À ce stade, « aucune mesure d'interdiction de quitter le territoire » ne lui a été notifiée, a indiqué l'une de ses avocates au Maroc, Me Sara Soujar, tout en soulignant qu'il était « encore trop tôt » pour savoir si l'artiste regagnerait la France. La prochaine audience de son procès est fixée au 2 octobre.

Dans une vidéo transmise à l'AFP par sa défense, El Mahdi Lyoubi apparaît quittant la prison d'Oukacha, à Casablanca (ouest), tout sourire, avant d'étreindre longuement Me Soujar. Il avait été notifié le 10 juillet à l'aéroport de Rabat d'une interdiction de quitter le territoire alors qu'il devait prendre un vol pour la France, où il est installé depuis près de dix ans, selon ses soutiens.

Convoqué trois jours plus tard par la police judiciaire de Casablanca (ouest) il avait été placé en détention, poursuivi pour « atteinte aux institutions » en vertu de l'article 179 du Code pénal marocain, qui punit la « diffamation, injure ou offense envers la personne du roi ».

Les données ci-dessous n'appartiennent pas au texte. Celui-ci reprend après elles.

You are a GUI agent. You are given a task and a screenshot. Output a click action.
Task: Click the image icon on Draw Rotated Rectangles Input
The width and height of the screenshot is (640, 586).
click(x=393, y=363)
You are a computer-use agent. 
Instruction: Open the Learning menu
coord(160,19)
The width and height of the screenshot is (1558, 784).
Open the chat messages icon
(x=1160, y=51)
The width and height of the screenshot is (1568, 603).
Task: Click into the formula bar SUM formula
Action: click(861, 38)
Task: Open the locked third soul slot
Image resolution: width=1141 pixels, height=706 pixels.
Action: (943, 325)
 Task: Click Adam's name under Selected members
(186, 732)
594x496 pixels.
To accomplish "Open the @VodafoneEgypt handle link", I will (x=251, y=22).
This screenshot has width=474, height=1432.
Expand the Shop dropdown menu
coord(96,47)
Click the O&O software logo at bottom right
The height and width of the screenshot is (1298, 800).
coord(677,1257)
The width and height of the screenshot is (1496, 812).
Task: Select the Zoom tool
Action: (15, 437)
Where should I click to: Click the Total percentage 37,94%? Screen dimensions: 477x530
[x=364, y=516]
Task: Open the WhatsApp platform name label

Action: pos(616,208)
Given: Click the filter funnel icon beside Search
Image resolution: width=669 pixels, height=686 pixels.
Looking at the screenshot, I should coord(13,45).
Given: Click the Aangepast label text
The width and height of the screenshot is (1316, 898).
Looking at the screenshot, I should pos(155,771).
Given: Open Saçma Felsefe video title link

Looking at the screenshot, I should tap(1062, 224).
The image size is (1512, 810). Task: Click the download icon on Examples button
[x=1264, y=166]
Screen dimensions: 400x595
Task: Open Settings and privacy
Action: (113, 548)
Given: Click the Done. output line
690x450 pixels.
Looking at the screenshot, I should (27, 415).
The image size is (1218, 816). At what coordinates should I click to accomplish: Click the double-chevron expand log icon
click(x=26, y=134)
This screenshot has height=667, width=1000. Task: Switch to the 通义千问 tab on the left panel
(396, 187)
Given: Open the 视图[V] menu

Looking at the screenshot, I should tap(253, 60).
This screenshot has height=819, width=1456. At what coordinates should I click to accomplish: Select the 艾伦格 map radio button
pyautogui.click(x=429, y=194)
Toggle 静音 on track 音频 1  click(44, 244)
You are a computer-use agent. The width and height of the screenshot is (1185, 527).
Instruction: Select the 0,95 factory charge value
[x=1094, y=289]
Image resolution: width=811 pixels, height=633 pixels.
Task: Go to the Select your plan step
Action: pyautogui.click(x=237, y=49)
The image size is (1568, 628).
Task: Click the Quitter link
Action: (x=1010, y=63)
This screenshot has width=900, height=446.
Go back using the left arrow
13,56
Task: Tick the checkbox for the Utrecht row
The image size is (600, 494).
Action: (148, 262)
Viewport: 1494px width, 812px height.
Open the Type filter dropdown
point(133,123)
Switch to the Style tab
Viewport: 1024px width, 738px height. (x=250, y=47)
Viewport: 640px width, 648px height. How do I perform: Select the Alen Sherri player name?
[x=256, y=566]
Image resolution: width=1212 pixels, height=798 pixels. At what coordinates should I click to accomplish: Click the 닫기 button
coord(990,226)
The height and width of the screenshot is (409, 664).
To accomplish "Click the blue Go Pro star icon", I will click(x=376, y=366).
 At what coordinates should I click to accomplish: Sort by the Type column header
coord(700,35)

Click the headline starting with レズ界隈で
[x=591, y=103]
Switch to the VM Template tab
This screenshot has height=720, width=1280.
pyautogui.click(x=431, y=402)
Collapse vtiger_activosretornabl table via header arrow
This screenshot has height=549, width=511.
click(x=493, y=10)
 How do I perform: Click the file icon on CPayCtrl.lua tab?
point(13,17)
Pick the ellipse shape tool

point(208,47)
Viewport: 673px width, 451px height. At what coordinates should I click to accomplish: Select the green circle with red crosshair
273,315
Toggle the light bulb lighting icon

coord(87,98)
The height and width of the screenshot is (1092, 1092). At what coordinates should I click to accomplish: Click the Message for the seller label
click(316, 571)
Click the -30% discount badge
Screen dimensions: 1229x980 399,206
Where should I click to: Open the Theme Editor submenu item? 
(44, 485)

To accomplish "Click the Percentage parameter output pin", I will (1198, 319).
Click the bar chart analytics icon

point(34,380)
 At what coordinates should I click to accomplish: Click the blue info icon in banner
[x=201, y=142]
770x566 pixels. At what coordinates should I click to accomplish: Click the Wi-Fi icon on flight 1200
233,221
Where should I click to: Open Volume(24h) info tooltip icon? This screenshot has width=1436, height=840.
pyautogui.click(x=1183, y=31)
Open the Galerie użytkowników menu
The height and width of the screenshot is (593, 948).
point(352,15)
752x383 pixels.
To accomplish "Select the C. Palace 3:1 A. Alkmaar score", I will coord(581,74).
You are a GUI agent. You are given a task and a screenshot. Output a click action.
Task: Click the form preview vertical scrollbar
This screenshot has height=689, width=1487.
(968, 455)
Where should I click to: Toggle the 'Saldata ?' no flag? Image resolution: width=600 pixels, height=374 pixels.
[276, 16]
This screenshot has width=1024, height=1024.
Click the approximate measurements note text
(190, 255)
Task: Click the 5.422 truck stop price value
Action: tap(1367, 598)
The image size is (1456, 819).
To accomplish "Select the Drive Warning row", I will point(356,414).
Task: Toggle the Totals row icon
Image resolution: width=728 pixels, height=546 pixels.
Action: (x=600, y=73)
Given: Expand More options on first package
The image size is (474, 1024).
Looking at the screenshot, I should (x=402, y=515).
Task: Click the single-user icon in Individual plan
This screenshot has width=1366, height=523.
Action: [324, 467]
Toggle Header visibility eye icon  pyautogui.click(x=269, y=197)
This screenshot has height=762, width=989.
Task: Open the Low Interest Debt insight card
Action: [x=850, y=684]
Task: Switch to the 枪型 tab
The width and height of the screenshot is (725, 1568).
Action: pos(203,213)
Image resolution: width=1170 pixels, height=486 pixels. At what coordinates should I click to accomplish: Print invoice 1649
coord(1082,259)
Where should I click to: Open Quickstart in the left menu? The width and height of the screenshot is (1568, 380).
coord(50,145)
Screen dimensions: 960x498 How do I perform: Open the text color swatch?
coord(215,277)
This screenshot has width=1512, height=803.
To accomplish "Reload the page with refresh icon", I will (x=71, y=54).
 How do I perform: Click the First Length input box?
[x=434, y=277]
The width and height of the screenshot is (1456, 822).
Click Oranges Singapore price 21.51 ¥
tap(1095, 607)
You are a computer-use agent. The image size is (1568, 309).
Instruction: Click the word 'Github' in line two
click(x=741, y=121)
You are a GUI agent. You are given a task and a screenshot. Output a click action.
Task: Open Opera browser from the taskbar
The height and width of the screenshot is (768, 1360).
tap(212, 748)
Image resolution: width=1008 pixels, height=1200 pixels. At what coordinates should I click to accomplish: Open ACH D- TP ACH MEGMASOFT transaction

Plusieurs dizaines de personnes s'étaient rassemblées vendredi pour réclamer sa libération devant le tribunal de première instance de Casablanca, dont certaines brandissant des pancartes portant l'inscription « Free Mehdi » (« Libérez Mehdi »), selon des images transmises à l'AFP par son comité de soutien. Selon Me Soujar, le juge s'est prononcé sur la remise en liberté « dès notre entrée » dans la salle d'audience.

Les poursuites de militants et internautes en vertu du Code pénal ont suscité ces dernières années les critiques d'organisations de défense des droits humains. Ils appellent à recourir au Code de la presse qui ne prévoit plus de peines d'emprisonnement depuis 2016.